# DATA PROVIDED
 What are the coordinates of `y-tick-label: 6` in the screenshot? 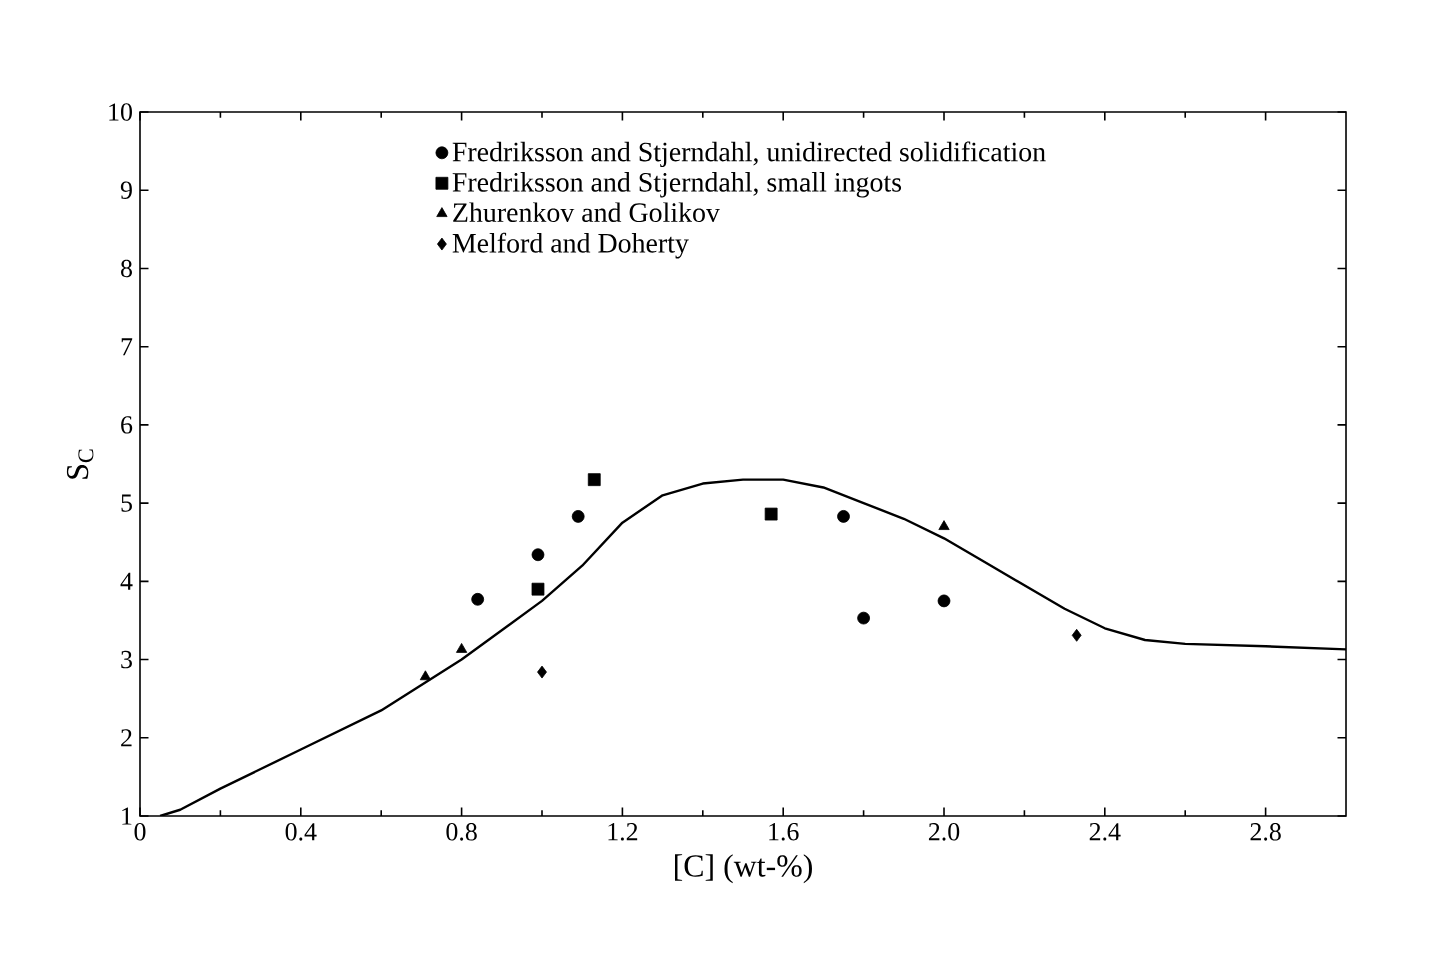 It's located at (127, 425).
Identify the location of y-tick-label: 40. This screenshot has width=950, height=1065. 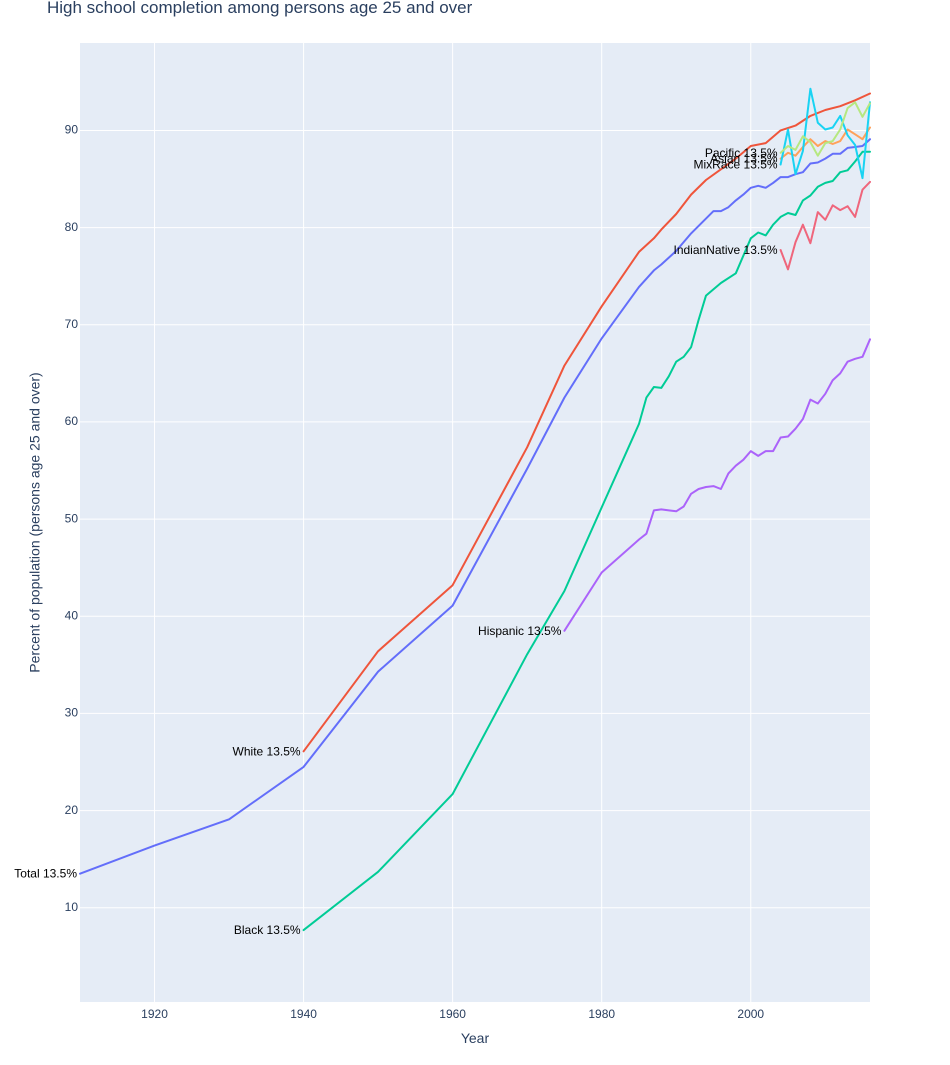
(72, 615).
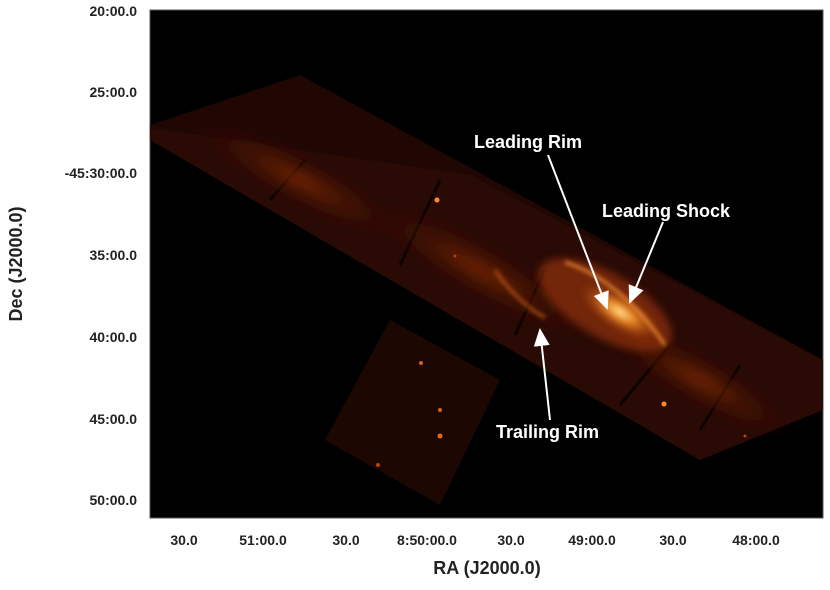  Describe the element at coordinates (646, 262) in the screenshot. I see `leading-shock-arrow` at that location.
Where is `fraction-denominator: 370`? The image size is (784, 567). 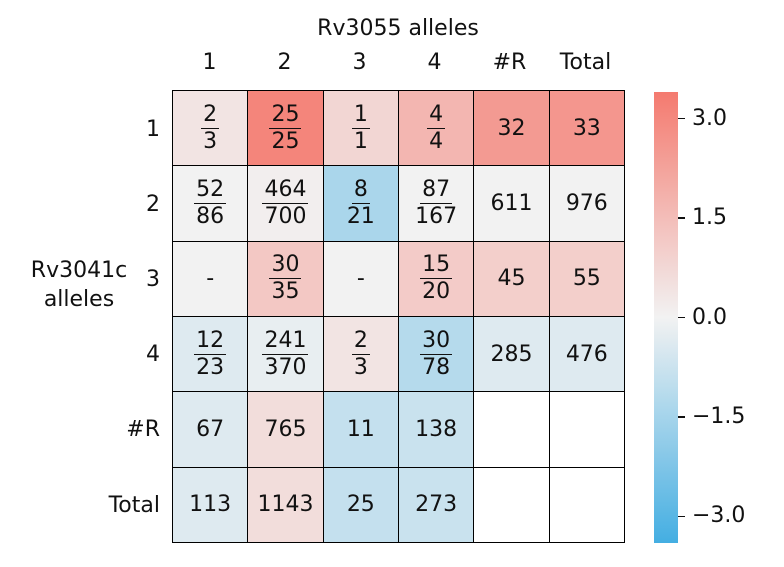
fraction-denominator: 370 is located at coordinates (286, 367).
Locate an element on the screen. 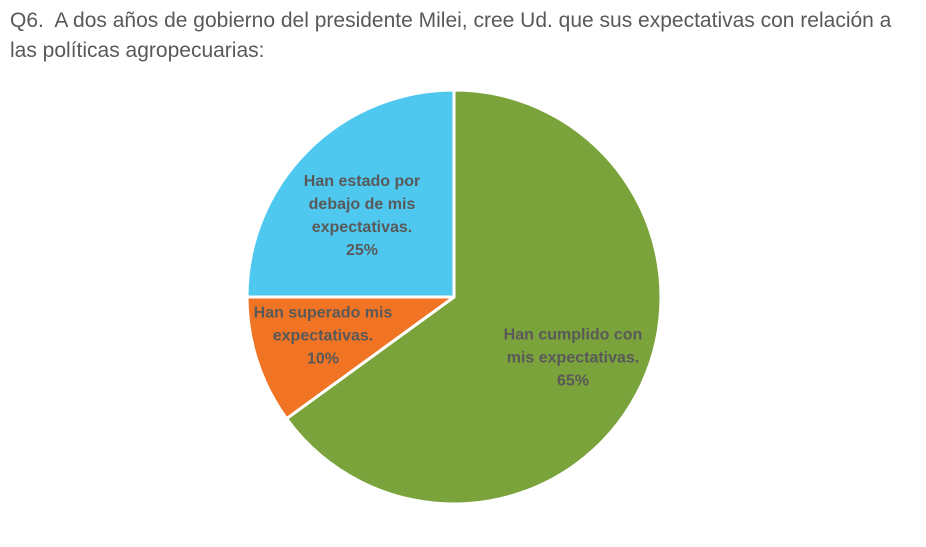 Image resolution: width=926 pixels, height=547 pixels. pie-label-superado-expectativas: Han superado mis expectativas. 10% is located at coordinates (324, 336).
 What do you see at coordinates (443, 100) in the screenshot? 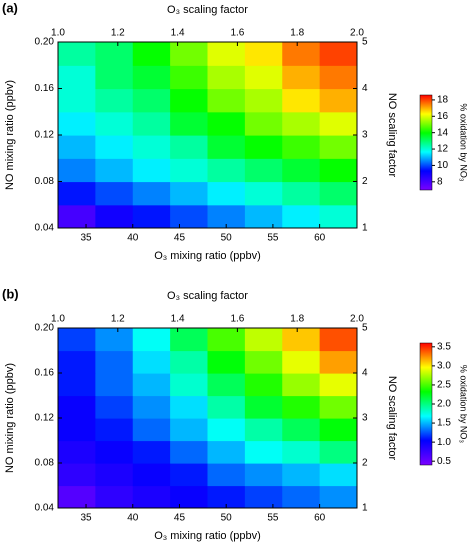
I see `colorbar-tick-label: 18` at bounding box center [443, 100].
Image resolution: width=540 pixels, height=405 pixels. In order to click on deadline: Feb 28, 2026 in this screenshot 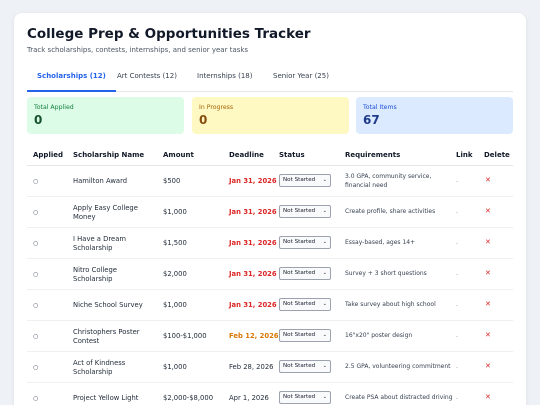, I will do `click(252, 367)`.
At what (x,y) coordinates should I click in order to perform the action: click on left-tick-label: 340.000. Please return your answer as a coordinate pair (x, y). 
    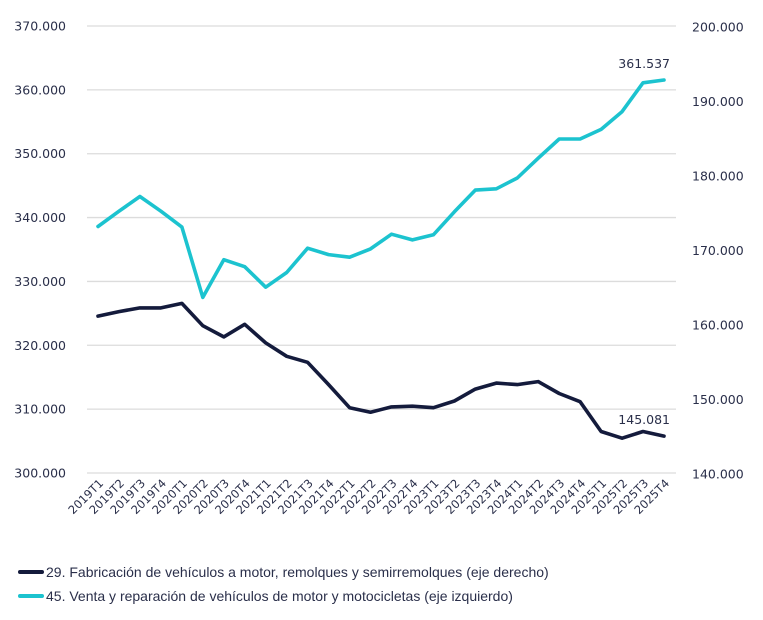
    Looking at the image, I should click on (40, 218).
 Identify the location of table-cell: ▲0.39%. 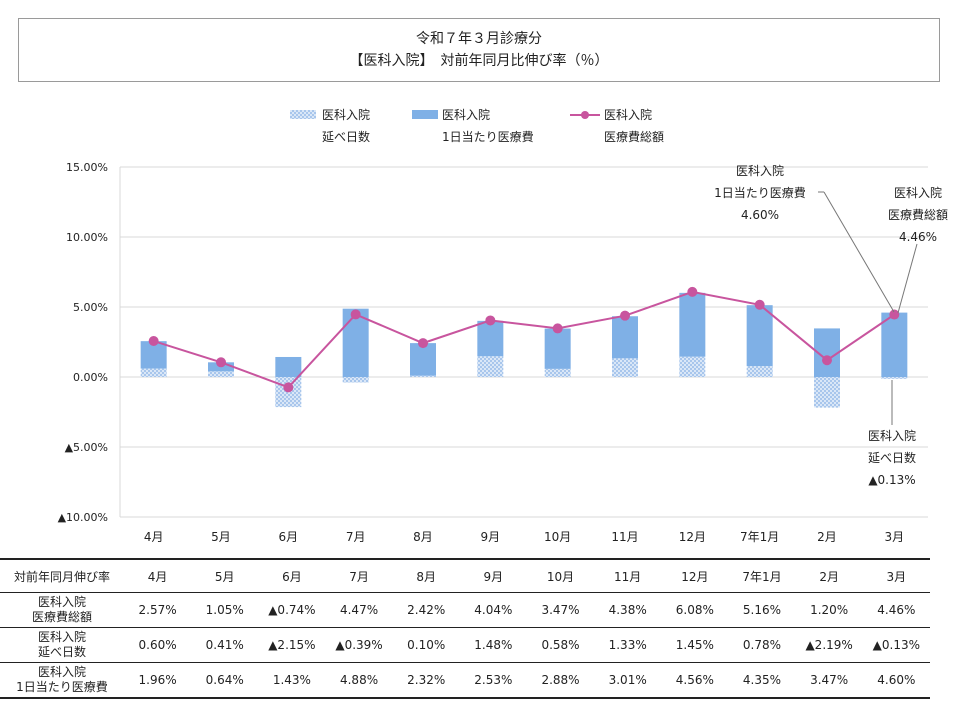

# WHAT THE TASK ASKS
Copy out verbatim the rows from the line with "At what (x,y)" through the end of the rows, leaving out the pictures.

# REPLY TO THE EXERCISE
At what (x,y) coordinates should I click in order to perform the action: click on left-tick-label: 340.000. Please return your answer as a coordinate pair (x, y). 
    Looking at the image, I should click on (40, 218).
 Identify the location of table-cell: ▲0.39%. 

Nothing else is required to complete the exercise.